Multivariable Calculus for ML

1. Partial Derivatives

For f(x1,...,xn), partial derivative wrt xi treats others fixed.

2. Gradient

nabla f = [df/dx1,...,df/dxn]^T.

Interpretation: - direction of steepest ascent - magnitude gives local steepness

3. Directional Derivative

Along unit vector u:

D_u f = nabla f · u.

Maximum value equals ||nabla f|| at u parallel to gradient.

4. Hessian Matrix

H_ij = d^2f/(dxi dxj).

Second-order structure: - positive definite -> local minimum - negative definite -> local maximum - indefinite -> saddle

5. Jacobian Matrix

For vector function F: R^n -> R^m, Jacobian stores first partial derivatives of each output component.

Backpropagation in neural nets is repeated Jacobian-chain multiplication.

6. Taylor Approximation (Multivariate)

f(x+Delta) ~= f(x) + nabla f(x)^T Delta + 1/2 Delta^T H(x) Delta.

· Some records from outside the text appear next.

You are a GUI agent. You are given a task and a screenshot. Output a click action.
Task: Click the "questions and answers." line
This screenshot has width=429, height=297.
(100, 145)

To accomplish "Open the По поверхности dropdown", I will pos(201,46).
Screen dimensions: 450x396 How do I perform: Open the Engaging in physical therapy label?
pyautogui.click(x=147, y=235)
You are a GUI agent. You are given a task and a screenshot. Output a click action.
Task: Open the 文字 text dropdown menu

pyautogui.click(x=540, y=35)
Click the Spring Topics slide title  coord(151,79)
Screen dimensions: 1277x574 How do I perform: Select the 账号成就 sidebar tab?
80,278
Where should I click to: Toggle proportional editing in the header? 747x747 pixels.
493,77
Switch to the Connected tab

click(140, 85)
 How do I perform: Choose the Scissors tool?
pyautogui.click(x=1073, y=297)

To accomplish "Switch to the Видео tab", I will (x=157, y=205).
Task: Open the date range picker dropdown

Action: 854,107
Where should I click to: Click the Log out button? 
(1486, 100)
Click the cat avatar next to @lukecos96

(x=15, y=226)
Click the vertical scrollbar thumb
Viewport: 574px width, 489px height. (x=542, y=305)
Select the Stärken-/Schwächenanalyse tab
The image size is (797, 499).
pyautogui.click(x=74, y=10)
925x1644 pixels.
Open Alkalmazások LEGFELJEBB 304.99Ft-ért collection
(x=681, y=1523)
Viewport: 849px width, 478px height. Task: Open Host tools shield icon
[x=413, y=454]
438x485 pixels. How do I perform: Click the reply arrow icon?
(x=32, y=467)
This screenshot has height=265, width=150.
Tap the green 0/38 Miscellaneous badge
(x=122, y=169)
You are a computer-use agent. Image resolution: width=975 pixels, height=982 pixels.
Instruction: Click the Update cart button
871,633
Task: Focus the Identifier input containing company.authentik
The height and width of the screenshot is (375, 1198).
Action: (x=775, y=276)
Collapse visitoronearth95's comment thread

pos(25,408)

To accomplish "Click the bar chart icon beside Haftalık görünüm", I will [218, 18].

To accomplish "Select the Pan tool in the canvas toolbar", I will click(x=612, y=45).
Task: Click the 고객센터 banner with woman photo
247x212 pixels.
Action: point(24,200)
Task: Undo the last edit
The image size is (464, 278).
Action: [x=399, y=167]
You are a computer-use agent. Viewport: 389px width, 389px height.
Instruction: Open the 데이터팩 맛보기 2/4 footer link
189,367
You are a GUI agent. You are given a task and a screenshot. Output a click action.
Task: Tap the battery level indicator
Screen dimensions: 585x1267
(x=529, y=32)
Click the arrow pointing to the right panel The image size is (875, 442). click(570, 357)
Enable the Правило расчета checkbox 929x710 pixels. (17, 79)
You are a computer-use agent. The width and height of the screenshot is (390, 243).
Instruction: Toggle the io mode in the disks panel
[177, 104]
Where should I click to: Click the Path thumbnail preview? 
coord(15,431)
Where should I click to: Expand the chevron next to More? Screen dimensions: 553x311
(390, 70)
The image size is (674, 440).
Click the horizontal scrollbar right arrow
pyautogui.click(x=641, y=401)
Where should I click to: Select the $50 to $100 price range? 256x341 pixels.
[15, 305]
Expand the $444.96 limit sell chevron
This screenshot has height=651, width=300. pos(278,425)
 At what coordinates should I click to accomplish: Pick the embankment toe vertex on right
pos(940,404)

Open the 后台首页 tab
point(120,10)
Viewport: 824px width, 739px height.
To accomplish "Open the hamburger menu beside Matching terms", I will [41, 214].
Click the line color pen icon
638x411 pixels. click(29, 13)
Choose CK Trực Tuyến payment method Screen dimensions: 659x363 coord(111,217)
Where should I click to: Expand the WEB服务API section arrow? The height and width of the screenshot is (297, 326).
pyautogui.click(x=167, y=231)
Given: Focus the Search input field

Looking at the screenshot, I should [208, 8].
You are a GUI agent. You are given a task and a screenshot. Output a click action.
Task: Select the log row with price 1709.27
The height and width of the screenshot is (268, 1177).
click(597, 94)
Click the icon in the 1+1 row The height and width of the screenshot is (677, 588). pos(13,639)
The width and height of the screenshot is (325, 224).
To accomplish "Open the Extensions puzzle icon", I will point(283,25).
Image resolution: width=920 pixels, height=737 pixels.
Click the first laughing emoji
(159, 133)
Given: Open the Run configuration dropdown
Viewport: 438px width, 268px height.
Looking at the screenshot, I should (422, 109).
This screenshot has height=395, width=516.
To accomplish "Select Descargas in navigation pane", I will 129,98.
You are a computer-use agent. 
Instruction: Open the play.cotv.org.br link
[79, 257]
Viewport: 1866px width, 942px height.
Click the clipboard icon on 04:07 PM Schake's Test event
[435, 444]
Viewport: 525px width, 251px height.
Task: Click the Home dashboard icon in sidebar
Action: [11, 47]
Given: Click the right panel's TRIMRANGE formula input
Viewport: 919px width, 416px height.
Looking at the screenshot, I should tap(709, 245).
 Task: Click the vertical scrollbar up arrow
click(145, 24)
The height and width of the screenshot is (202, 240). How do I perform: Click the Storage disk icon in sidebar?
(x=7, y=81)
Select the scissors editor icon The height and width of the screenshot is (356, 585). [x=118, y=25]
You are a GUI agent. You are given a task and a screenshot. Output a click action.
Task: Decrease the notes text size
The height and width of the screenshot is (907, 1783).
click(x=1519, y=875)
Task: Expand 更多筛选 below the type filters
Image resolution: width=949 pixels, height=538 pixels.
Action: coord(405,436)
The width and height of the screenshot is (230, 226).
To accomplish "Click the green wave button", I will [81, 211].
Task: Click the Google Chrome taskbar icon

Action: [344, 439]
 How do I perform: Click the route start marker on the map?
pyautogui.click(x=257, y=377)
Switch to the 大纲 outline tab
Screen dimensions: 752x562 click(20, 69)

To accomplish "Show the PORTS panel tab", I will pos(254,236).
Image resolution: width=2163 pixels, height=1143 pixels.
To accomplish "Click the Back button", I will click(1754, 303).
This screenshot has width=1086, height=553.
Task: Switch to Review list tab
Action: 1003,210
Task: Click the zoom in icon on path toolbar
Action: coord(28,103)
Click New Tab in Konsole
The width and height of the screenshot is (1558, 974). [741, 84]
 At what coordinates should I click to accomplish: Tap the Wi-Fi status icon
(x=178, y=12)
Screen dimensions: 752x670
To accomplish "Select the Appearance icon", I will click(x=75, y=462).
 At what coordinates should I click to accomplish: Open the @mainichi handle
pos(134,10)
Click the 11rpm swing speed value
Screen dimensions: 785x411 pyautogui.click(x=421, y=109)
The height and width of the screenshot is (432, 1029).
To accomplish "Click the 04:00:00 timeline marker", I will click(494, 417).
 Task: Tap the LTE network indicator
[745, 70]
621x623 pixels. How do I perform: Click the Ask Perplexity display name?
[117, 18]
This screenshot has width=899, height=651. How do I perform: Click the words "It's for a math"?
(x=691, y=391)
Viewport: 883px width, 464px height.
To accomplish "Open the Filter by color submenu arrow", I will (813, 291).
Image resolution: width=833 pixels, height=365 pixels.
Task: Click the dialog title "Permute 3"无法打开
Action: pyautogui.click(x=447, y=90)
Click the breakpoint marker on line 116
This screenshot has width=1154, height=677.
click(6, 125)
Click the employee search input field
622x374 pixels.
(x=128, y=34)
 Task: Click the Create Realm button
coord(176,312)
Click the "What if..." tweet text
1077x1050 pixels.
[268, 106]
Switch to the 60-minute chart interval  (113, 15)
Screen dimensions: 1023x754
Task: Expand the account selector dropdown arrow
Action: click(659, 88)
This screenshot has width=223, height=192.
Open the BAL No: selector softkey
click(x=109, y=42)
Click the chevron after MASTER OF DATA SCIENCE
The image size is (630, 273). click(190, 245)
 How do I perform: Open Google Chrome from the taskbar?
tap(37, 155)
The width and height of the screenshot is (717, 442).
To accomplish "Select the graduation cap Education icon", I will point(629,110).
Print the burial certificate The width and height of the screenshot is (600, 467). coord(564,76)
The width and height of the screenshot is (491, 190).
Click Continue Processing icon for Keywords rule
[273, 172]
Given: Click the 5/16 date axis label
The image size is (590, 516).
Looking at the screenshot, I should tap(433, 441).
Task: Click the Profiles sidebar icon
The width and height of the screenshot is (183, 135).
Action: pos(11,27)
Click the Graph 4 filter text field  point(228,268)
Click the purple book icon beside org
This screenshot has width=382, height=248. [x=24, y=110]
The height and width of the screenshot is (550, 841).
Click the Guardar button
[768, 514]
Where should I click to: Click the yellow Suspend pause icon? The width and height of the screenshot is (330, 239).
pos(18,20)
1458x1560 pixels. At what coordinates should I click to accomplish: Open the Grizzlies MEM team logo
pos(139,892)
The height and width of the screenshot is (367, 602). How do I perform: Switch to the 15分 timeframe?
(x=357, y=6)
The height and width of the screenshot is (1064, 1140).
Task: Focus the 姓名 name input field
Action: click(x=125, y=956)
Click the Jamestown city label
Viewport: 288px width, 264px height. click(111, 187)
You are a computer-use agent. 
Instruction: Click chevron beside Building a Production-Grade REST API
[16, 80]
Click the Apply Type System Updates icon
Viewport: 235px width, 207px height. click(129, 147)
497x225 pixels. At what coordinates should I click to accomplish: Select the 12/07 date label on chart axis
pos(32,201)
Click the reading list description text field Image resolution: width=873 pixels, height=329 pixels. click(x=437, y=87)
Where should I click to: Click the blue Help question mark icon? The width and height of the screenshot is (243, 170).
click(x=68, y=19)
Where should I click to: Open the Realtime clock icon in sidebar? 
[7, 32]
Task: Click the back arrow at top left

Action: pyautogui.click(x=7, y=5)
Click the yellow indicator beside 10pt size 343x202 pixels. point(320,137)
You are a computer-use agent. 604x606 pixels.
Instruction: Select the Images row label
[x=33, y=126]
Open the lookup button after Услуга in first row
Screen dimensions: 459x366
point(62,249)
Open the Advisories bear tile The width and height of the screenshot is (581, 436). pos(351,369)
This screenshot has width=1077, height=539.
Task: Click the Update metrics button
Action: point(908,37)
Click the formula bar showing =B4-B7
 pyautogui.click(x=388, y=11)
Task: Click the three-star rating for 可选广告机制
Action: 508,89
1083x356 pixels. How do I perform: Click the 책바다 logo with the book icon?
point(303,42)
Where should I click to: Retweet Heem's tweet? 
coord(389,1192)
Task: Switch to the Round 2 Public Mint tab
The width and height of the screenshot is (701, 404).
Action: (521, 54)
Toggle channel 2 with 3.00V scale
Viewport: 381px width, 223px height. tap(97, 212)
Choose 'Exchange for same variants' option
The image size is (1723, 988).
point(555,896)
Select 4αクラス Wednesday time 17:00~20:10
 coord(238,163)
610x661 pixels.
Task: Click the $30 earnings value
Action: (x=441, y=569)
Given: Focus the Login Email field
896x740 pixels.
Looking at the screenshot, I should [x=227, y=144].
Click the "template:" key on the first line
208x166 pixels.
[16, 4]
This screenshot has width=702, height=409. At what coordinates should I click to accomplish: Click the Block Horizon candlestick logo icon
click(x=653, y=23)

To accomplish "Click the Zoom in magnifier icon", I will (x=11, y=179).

This underlies Newton and quasi-Newton methods.

7. Worked Example

For f(x,y)=x^2 + 3xy + y^2: - gradient: [2x+3y, 3x+2y] - Hessian: [[2,3],[3,2]]. Hessian eigenvalues indicate saddle/convex behavior.

Exercises

  1. Compute gradient/Hessian for logistic regression loss.
  2. Show chain rule for composition f(g(x)) in vector form.
  3. Classify critical points for a two-variable quadratic.
  4. Explain role of Hessian conditioning in optimization speed.